そこで、今回プリント基板化すると共に、入力信号の感度調節と、DC/AC入力に対応したバージョンアップを図りました。
・ 測定周波数 1Ch.表示:DC〜約20KHz (有効域は10KHz) 2Ch.表示:DC〜5KHz
・ AUTO/SINGLE動作可能。
・ トリガーエッジ、トリガーレベル調整可能。 (トリガー検出は、Ch1.のみ)
・ 入力感度調整可能。 [VOLTS/DIV] 0.25V , 0.5V , 1V , 2V , 5V , 10V 最大50V
・ DC電圧、AC波形が測定可能。 AC時は自動的にオフセットを添加。 最大±25V
回路の概要 |
1.電源回路
・5VのACアダプターから電源を供給します。 (中央のピンが+5Vです [センタープラス] )
・電源が入っていない状態で入力端子に高電圧が加わると、AVRにも高電圧が加わってしまうので
保護回路として、電源ラインに6.2Vのツェナー・ダイオードが入れてあります。
2.AVRとクロック
・前作ではATmega88を使用しましたが、制御信号が増えたため、ピン数の多いATmega164P-20PU
に変更しました。
・ATmega164P-20PUは、最高速度の20MHzで動作させています。
3.グラフィックLCD回路
・128 x 64 ドット表示の、秋月電子 SUNLIKE SG12864ASLB-GB-R01を使用しています。
・液晶のコントラストは、半固定ボリュームで調整して下さい。
4.スイッチ回路
・ATmega164Pはポート数が多いので、8個のスイッチとポートを1対1で接続しています。
・プリント基板上には、汎用のタクトスイッチが取り付けできます。
・また、スイッチの高さをLCD面と合わせる場合は、スイッチかさ上げ基板を使用できます。
5.トリガー調整回路
・入力波形と画面表示の同期を取るトリガー調整は、「トリガーレベル」ボリュームで行います。
*入力感度が [0.25V , 0.5V] の場合: 入力電圧値がトリガーレベル値となります。

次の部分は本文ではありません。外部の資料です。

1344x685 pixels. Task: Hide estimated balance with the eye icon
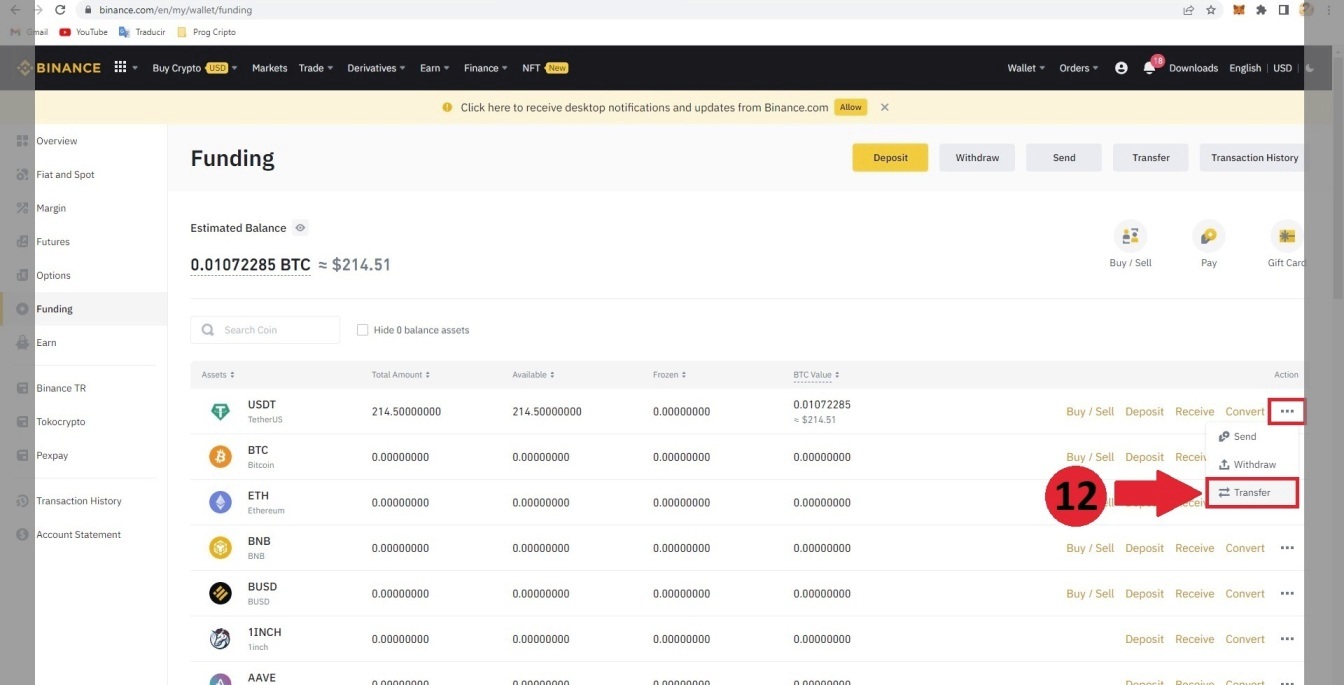tap(300, 228)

*入力感度が [1V , 2V , 5V , 10V] の場合: 画面の上限を5.1Vとしたレベル値となります。
・トリガーを検出するエッジ方向は、[SLOPE] スイッチにより、+方向と−方向が選択できます。
6.アナログ入力回路
・AVR内蔵のA/Dコンバータを使用して、波形をサンプリングします。
・A/Dのリファレンス電圧は、精度よりもノイズの影響を考慮して、レンジの広いAVCC(5V)を
使用しています。
・入力感度切換は、CMOSのアナログ・マルチプレクサ[TC4052B] と抵抗器の組み合わせで
アッテネータを構成し、[2V , 5V , 10V] のレンジで [10V , 25V , 50V] に対応しています。

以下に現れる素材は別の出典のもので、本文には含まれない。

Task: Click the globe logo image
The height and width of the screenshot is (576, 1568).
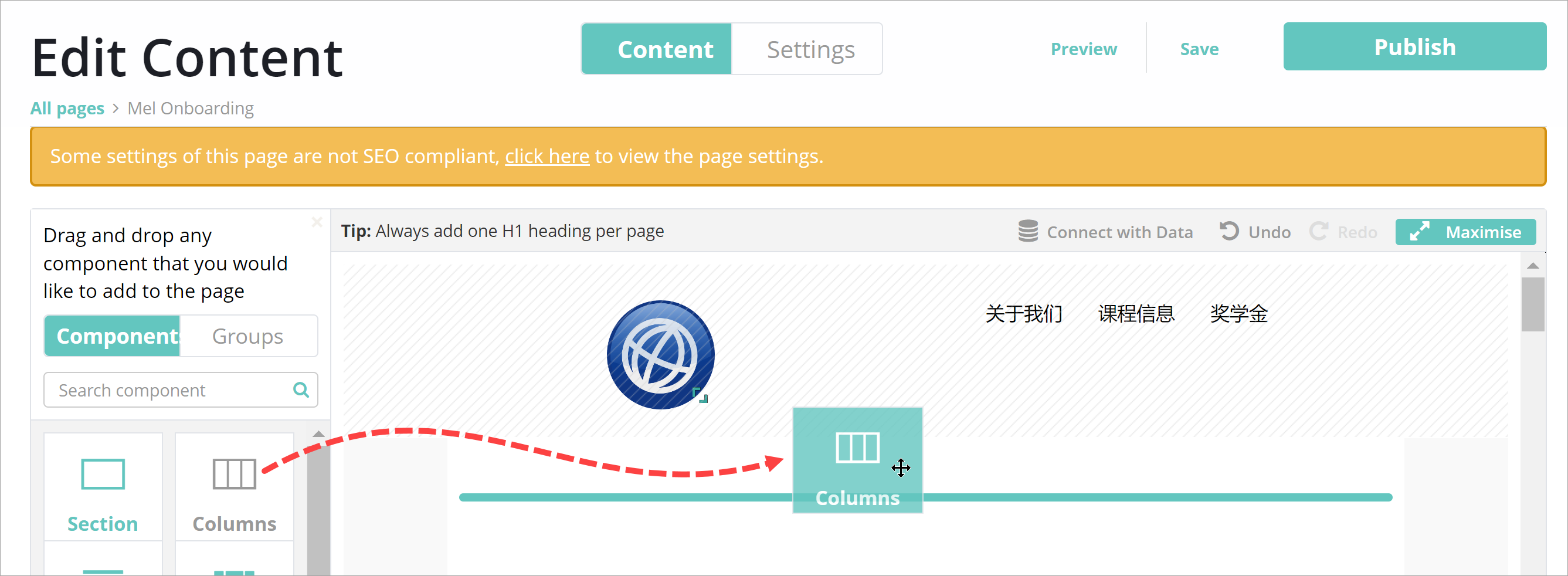Action: click(660, 354)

・[0.25V , 0.5V , 1V] のレンジでは、アッテネータを通さず入力し、ソフトウェアにより波形描画の
大きさを変えています。
・DC/AC入力の切換は、同じく [TC4052B] を使用して、ストレート入力とコンデンサによる
DCカット信号を選択します。
・またAC入力時には、自動的に2.5Vのオフセット電圧を付けています。
・[TC4052B] は、AC波形に対応するために±5Vの電圧を必要としますが、-5V電圧は
ほとんど電流を消費しないため、グラフィック液晶のVEE(-10V)電圧を流用し、ツェナ・
ダイオードで-5Vを得ています。
・AVRマイコンとTC4052Bは、入力端子の定格電圧がVSS(VEE) -0.5V 〜 VDD +0.5Vと
なっているので、これ以上の電圧が加わらないように、ショットキ・ダイオード [BAT43] を
使用した保護回路が入っています。
7.2Ch.表示と、Ch.2用のオフセット
・2Ch.表示では、A/Dコンバータの負担も大きくなるため、測定できる周波数範囲も半分以下に
なります。
・さらに、Ch.1とCh.2の波形の電位差が大きい場合は、AVR内部のサンプル&ホールドのチャージが
追いつかず、波形にキズが大きく出る場合があります。
・画面上で、2つの波形の位相差を見やすくするために、オフセットボリュームでCh.2の波形を
上下に移動することができます。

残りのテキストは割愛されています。